I continue to be intrigued by parts of Nokia's strategy, especially the Ovi services suite. Nokia will be able to push Ovi out to hundreds of millions of mobile phone users. In theory, that might be a very powerful way for the company to build a mobile data business. But it could be crippled if the most data-hungry users have already been siphoned away by Apple and RIM.


What happens to RIM?

The question about RIM is what are the natural limits on its growth. Not everyone wants an e-mail phone, although RIM has already stretched the market a lot more than I thought they could. But I think the bigger threat may actually be within the company. Beyond about $10 billion in revenue, a tech company starts to require different management techniques. There's enough going on that management has to delegate much more than it did in the past, and processes have to be set up to ensure quality work and smart decision-making in the lower reaches of the company. That transition is incredibly hard for the leaders of a startup to make, and I wonder if the bug-filled launch of the Blackberry Storm wasn't a symptom of a company growing beyond its processes.

On the other hand, RIM has such a long history of beating my expectations that I'm not going to bet against them again.

Does anybody really know what smartphone market share is?

An article in Wired online this week had a chart showing US smartphone market share (link). The chart gave more detail than I've seen recently from other research companies, so I thought it was worth reproducing the data here:



The source is Nielsen Mobile, formerly Telephia. The interesting thing about them is that they do much of the service quality monitoring for the operators, so they have much more direct access to mobile usage information than folks like IDC and Canalys, the people usually quoted for smartphone share.

Wired was focused on Palm's loss of market share, which is indeed striking (but not exactly news). But take a look at the chart again; there are a couple of other items that I think are more newsworthy.

The first surprise is that Nielsen shows Apple in fourth place in smartphone share. That's wildly different from what Canalys, the source usually reported, has been saying (link). Here's how they compare for Q4 2007:




What in the world is going on here?

I'm not sure, but I have some guesses. Canalys doesn't directly measure market share, it receives self-reported shipment reports from the manufacturers and then adds them up. That means Canalys measures shipments into the channel rather than sales, and it depends on the hardware companies to be honest.

Riiiight.

------------------------------------------------

| PROBLEMS AND TASKS |
1. In the post on smartphone market share, what was Nielsen Mobile formerly called?
2. Translate this sentence from the post on smartphone market share into Spanish: "Not everyone wants an e-mail phone, although RIM has already stretched the market a lot more than I thought they could."
3. Write the next few paragraphs of the post on smartphone market share, picking up after its final line.

------------------------------------------------

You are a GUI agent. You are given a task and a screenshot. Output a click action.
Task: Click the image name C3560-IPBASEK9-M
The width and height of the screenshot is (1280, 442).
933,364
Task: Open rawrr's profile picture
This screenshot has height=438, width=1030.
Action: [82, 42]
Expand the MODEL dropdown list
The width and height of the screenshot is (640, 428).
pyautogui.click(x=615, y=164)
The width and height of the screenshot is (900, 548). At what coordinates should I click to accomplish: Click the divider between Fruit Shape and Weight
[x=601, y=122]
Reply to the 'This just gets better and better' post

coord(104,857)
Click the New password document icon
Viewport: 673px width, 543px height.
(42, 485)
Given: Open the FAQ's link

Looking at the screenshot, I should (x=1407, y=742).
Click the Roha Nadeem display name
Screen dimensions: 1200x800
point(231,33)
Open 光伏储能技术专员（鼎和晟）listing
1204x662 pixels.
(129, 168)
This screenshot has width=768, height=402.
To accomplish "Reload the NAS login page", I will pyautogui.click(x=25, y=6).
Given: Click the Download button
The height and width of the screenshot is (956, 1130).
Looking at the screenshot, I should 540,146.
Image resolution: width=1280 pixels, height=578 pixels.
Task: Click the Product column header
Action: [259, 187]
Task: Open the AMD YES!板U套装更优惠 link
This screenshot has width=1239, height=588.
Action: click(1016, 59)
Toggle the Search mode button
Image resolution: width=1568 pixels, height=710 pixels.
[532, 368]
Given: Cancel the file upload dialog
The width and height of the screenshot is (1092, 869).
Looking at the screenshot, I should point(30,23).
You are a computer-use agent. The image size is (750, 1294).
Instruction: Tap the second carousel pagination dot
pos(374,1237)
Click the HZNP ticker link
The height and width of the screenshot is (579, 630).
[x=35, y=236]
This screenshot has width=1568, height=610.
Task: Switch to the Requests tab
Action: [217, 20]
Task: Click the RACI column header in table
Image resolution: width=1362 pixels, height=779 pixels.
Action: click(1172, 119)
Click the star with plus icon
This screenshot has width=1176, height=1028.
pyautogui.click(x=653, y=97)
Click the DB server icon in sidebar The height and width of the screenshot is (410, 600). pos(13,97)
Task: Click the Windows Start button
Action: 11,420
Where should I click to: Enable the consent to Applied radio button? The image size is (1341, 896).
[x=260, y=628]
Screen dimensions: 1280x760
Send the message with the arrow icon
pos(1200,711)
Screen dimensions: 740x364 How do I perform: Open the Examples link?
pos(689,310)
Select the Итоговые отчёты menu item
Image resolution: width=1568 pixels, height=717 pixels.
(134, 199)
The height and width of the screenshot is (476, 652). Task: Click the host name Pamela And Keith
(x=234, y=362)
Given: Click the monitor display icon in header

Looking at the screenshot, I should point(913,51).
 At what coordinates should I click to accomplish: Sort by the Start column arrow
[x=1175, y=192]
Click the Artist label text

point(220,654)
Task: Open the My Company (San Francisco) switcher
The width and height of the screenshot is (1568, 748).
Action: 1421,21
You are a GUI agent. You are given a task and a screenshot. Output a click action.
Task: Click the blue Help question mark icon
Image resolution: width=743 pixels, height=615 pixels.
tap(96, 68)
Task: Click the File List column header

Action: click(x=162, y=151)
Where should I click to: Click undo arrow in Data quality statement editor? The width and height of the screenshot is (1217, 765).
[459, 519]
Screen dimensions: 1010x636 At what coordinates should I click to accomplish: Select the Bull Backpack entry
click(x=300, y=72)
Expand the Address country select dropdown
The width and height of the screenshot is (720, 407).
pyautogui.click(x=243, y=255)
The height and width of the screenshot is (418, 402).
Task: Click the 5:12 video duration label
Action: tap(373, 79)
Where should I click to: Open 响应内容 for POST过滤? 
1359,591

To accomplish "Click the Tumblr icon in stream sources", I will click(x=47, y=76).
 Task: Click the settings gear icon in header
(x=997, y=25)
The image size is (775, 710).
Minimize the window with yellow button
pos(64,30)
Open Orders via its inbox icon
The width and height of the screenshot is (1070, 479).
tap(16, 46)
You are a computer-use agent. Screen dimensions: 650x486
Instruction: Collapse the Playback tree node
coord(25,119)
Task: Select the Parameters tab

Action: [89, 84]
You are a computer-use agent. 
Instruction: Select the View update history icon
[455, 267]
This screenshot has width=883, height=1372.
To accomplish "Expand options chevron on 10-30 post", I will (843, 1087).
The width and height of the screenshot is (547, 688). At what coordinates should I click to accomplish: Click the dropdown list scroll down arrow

------------------------------------------------

| ANSWERS TO THE EXERCISE |
1. Telephia

2. No todo el mundo quiere un teléfono de correo electrónico, aunque RIM ya ha ampliado el mercado mucho más de lo que yo creía que podría.

3.
Nielsen Mobile doesn't explain on its website exactly how it measures share, but apparently it's using a mix of survey results and the usage data it gathers from the operators (link). So its numbers should reflect current usage of phones rather than shipments. If Nielsen is measuring installed base share, rather than share of current sales, that might explain the difference. Although in that case, share should not be changing as fast as Nielsen shows. So I'm still confused.

If anybody can shed more light on the source of the difference, please post a comment. I've also asked Nielsen, and will let you know if I hear anything.

The conflict in the numbers underlines how ridiculously useless the publicly-available third party sales numbers are in the mobile phone market, and how little attention the press is paying to the inconsistencies. Apple's share varies from 8% to 28%, and no one even notices. Hey, we got a pretty chart and it confirms what we wanted to say, so don't ask questions.

If you want more information on the problems with mobile market share tracking, I wrote a detailed post here (link).

I said there were two newsworthy things about the Nielsen numbers. Can you spot the second one?

That's right, since the iPhone was released, RIM has been gaining share. So much for the folks who predicted at the launch of the iPhone that it was going to take the smartphone market away from RIM. Instead, at least in the first round of competition, we see what you'd expect from a segmented market -- RIM appeals to some customers, Apple appeals to a different group, and both companies do well.

I can't wait to see what the numbers will look like in six months, after the iPhone 3G has been out for a while. Although probably Canalys and Nielsen will still disagree wildly on what's happening.